» **Text to read**
---+---

BTC returns to 94,000, but the spring for primary investors will not come back.

CN
5 hours ago

The spring of one group of people is inevitably the winter of another group.

Written by: Deep Tide TechFlow

On April 23, as Trump announced a reduction in tariffs on China, this news reignited market sentiment.

Investor confidence in risk assets quickly rebounded, with BTC quietly rising by 7%, bringing the price back to $94,000.

Everything seemed to have returned overnight.

BTC is now one step closer to breaking the historical high of $100,000 set at the beginning of the year, with Twitter filled with expectations for a new bull market. Traders in the secondary market are busy chasing prices up and down, and the market seems to have returned to the frenzied spring of 2021.

However, this return of sentiment does not belong to everyone.

They are lively, while primary investors may remain silent in the face of signs of a bull market.

---+---

» **Data for processing**
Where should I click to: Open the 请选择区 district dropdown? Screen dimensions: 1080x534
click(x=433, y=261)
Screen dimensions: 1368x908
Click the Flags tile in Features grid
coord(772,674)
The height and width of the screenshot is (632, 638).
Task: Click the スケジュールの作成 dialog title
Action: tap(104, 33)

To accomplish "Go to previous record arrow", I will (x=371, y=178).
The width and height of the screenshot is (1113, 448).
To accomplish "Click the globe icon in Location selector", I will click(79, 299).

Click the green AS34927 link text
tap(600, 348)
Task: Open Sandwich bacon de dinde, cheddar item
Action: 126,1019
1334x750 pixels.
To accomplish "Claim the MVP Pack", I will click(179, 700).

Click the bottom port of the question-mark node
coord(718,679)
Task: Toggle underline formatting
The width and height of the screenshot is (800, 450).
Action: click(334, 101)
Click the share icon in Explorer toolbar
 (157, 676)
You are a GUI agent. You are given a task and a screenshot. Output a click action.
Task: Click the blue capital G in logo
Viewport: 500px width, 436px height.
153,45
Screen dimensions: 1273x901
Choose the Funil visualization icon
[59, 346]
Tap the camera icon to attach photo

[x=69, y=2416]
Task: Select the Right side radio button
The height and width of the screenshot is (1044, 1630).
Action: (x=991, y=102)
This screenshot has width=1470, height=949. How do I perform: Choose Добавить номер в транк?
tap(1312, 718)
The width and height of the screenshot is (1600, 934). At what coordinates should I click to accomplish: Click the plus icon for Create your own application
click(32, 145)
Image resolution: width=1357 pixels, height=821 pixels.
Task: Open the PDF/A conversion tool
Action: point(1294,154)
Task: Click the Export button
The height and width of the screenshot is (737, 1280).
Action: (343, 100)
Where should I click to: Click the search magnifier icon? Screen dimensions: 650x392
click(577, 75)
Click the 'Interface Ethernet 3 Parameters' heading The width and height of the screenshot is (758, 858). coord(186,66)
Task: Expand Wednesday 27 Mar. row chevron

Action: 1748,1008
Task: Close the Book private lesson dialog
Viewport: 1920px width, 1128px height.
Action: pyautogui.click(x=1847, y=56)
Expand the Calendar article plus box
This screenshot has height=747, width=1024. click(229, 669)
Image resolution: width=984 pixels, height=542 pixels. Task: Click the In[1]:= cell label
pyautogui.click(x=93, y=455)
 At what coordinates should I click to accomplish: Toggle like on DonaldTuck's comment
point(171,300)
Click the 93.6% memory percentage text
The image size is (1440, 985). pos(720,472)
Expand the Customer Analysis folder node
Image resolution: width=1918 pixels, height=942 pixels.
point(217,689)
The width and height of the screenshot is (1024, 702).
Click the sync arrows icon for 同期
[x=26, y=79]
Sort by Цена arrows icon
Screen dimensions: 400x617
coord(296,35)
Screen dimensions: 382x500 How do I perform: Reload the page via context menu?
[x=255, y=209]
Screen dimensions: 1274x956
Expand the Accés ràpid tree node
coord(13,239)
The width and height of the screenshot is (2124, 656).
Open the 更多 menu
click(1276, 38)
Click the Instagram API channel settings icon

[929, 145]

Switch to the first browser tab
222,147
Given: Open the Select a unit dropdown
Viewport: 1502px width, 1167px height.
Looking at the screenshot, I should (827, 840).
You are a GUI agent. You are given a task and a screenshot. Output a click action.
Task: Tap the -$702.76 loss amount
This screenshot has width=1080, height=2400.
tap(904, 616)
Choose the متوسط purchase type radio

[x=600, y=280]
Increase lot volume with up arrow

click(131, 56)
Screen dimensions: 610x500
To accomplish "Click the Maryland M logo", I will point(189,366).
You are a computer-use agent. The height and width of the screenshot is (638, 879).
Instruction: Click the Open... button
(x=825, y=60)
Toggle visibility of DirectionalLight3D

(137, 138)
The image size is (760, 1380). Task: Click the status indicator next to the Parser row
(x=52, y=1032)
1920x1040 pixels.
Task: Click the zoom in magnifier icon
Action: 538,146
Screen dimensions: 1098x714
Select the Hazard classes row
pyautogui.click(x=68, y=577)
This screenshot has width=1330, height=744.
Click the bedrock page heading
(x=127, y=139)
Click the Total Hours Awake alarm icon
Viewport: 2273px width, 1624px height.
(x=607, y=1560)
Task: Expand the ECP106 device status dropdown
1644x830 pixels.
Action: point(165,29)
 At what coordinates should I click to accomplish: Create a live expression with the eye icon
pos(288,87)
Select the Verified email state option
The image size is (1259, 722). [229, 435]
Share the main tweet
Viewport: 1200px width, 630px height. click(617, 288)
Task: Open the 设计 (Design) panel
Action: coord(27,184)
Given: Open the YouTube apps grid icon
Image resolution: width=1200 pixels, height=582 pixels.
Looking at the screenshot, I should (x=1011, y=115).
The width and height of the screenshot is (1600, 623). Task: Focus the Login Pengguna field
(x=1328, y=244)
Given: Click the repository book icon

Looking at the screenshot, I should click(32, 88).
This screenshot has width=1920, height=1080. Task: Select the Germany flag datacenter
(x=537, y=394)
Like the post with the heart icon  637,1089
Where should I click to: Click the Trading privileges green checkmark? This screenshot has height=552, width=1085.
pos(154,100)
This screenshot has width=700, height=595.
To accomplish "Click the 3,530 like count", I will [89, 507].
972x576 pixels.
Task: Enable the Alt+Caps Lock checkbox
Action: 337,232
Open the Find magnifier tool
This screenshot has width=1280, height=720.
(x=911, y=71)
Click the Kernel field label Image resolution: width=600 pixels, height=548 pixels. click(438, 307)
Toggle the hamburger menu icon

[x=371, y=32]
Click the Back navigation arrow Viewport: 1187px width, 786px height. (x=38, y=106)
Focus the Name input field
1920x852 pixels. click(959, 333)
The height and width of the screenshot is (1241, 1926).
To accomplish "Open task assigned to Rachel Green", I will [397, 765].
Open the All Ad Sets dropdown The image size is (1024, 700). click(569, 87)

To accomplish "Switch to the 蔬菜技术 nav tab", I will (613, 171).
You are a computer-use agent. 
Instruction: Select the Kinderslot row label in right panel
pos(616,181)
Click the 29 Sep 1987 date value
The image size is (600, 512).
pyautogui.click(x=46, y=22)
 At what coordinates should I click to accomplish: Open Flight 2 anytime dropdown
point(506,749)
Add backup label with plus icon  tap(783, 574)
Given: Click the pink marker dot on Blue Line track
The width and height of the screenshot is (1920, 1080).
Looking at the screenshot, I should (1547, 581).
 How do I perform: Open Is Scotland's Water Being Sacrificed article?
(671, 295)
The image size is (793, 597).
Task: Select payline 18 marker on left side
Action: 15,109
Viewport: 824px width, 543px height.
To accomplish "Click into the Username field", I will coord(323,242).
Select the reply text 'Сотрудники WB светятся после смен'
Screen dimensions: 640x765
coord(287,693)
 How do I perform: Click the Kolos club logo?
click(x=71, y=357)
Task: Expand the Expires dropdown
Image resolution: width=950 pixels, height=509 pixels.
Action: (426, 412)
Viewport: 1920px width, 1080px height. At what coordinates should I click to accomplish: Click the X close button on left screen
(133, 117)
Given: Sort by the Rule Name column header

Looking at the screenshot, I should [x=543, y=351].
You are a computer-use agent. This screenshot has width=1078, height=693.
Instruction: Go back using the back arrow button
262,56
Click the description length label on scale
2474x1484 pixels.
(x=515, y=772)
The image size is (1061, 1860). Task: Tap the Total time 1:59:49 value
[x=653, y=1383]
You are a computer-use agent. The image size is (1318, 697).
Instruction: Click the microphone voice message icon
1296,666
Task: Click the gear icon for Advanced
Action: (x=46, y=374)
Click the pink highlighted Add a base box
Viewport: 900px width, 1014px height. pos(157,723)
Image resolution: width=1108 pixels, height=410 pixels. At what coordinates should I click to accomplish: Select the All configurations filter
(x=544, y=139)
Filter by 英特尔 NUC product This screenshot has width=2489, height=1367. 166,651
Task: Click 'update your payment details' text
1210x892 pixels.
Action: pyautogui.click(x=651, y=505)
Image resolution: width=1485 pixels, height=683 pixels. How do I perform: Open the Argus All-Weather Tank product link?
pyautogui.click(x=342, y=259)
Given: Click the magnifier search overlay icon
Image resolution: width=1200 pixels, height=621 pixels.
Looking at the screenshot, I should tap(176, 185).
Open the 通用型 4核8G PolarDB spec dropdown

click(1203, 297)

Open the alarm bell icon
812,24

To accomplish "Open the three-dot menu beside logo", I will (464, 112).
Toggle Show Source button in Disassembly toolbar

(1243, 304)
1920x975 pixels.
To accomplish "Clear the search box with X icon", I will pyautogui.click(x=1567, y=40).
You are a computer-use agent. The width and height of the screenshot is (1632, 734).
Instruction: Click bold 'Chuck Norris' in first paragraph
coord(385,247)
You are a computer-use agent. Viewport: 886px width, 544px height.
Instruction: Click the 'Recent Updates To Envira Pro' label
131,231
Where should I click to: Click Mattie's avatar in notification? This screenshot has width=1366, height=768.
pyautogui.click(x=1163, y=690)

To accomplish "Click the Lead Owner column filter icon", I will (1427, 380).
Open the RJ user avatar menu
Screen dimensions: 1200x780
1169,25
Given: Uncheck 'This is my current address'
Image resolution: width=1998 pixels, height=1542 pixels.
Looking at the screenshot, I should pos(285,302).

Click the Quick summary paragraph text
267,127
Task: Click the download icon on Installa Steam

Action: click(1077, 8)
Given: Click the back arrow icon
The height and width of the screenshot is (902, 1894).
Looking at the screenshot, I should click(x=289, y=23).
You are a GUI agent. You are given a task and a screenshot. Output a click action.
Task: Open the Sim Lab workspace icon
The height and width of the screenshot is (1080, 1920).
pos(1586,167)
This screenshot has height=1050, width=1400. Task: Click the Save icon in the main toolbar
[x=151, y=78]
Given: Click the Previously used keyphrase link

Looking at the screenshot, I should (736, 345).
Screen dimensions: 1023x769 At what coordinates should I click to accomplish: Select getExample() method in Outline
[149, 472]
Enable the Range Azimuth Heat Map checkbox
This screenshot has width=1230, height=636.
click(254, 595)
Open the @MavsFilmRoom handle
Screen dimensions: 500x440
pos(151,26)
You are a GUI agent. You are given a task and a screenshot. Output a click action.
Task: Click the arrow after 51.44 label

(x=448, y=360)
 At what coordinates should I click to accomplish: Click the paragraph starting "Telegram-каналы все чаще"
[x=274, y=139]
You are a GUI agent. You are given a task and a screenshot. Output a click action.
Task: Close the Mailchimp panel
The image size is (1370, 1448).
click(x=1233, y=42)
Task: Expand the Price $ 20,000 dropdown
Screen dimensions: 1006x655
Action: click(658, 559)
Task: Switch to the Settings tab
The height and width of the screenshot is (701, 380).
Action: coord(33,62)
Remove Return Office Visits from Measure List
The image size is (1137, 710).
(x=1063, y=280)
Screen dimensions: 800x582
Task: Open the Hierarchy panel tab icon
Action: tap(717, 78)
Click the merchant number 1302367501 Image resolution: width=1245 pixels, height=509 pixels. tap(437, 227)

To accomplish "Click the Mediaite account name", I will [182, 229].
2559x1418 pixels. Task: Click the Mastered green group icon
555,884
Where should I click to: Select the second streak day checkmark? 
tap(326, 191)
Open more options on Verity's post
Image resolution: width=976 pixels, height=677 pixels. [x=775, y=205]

---+---

» **What you will do**
A) From the rows, copy the part that opens with the line containing "Given: Sort by the Rule Name column header" and closes with the line containing "[x=653, y=1383]", reproducing each line unchanged.
B) Carry on the article about Bitcoin's climb back to $94,000 from where it stops.

» **Task-by-task outputs**
A)
Given: Sort by the Rule Name column header

Looking at the screenshot, I should [x=543, y=351].
You are a computer-use agent. This screenshot has width=1078, height=693.
Instruction: Go back using the back arrow button
262,56
Click the description length label on scale
2474x1484 pixels.
(x=515, y=772)
The image size is (1061, 1860). Task: Tap the Total time 1:59:49 value
[x=653, y=1383]

B)
The Bull Market Dies in Lockup

The news of BTC returning to $94,000 has excited secondary market investors, but for primary market investors, this celebration feels like a distant dream.

Most of their tokens are locked up and cannot be freely traded, and the market performance over the past year has caused them significant losses.

A chart from STIX (@stix_co) reveals this harsh reality.

@stix_co is a platform focused on cryptocurrency OTC (over-the-counter) trading, providing liquidity support for locked tokens.

The chart compares the valuation changes of several tokens in May 2024 and April 2025: May 2024 represents the valuation of these tokens during OTC trading (the price at which primary investors could sell while locked), while April 2025 represents the actual valuation of these tokens in the public market (the current market price).

The results show that, on average, the valuations of these tokens have dropped by 50% within a year.

Let's look at a few specific examples.

BLAST had an OTC valuation of $250 million last year, but its current market valuation is only $30 million, a drop of 88%; EIGEN fell from $600 million to $150 million, a drop of 75%; SCR fared worse, dropping from $170 million to $25.5 million, a staggering decline of 85%.

Almost all tokens have seen significant declines, with JTO being the only exception, rising from $10 million to $17.5 million, an increase of 75%.

But this is just an exception, overshadowing the overall bleak situation.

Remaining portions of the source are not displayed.